As part of its yearlong information-gathering process, the task force held two public hearings and conducted an online conference as well as a forum for law-school deans. It solicited input from educators, judges, regulators, and other interested parties.
The panel is circulating its draft recommendations for public comment, which it will consider in preparing a final report to be presented, probably in November, to the ABA’s House of Delegates. That body is expected to vote on the recommendations in February, a spokesman for the bar association said.
The recommendation to drop tenure as a requirement for accreditation is bound to create intense controversy. Justice Shepard said he expected most law schools would continue to offer it to remain competitive in faculty recruiting.
Faculty members, the report says, tend to resist the kinds of changes legal education needs to consider. “This entrenched culture and structure has promoted declining classroom teaching loads and a high level of focus on traditional legal scholarship,” it concludes.
Serving Basic Legal Needs
The entire way the nation delivers legal services needs to be re-examined, the report goes on to say.
The current system of legal education focuses on the J.D., which requires four years of college followed by three years of law school.
By the time students graduate, most have incurred so much debt that they can’t afford to represent the many low-income and minority clients who earn too much to qualify for legal aid, but not enough to pay full market prices, the report notes.
While those groups are underserved, law firms that charge high prices for their services are hiring fewer new associates, leaving a mismatch between the country’s legal needs and the professionals who are trained to meet them.
What the country needs and law schools can help produce, the report suggests, are professionals with basic legal skills who can handle routine tasks, such as helping people facing foreclosures. Because their training would be cheaper and faster, they could afford to work for lower salaries.
“The current lack of access to legal advice of any kind that exists across the country requires such innovative steps,” the report says.
It also calls for a shift toward more need-based scholarships. Under the current system, “students whose credentials are the weakest incur large debt in order to sustain the school budget and enable higher-credentialed students to attend at lower cost,” the report notes.
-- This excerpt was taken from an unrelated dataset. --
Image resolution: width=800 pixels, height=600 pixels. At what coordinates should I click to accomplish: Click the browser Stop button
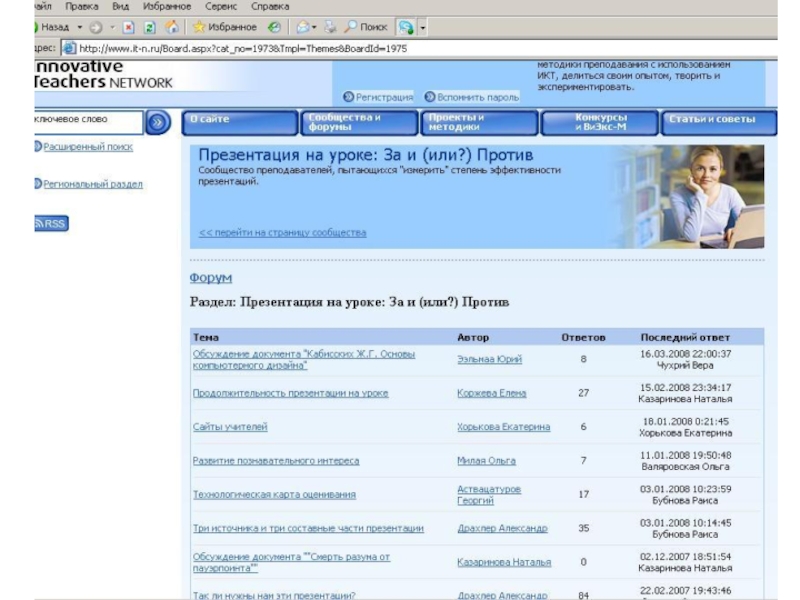[x=129, y=27]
While chasing students with high grade-point averages and high scores on the Law School Admission Test and offering them generous scholarships help schools jump in the rankings, that approach leaves too many graduates with overwhelming debts and dismal job prospects, it says.
The report also calls on all of the players in legal education to stop “moralizing and blaming” and to presume that everyone is acting in good faith to fix a system that’s badly in need of revamping.
One Educator’s Response
Prominent legal educators who have reviewed earlier drafts of the proposal have started weighing in.
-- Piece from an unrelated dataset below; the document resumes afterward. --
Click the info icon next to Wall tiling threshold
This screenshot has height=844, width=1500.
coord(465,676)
Michael A. Olivas, a professor of law at the University of Houston and a former president of the Association of American Law Schools, said schools are already experimenting with curricular models. Relaxing accreditation standards would be mistake, he said, particularly when it comes to the requirement that schools offer a tenure system.
“When times are bad, you need the regulatory process more than ever,” he said, adding that he spoke only for himself. “I want to strengthen the hand of the ABA. I don’t want 200 free-for-alls at all the various schools.”
Mr. Olivas called the idea of developing a process for nonlawyers to offer basic legal advice “craziness” and said it would lead to more unauthorized practice of law and would hurt the low-income clients it was designed to serve. And relying more on part-time, non-tenured faculty members, which the report suggests law schools should be free to do, would lead to more faculty turnover and less institutional loyalty, he said.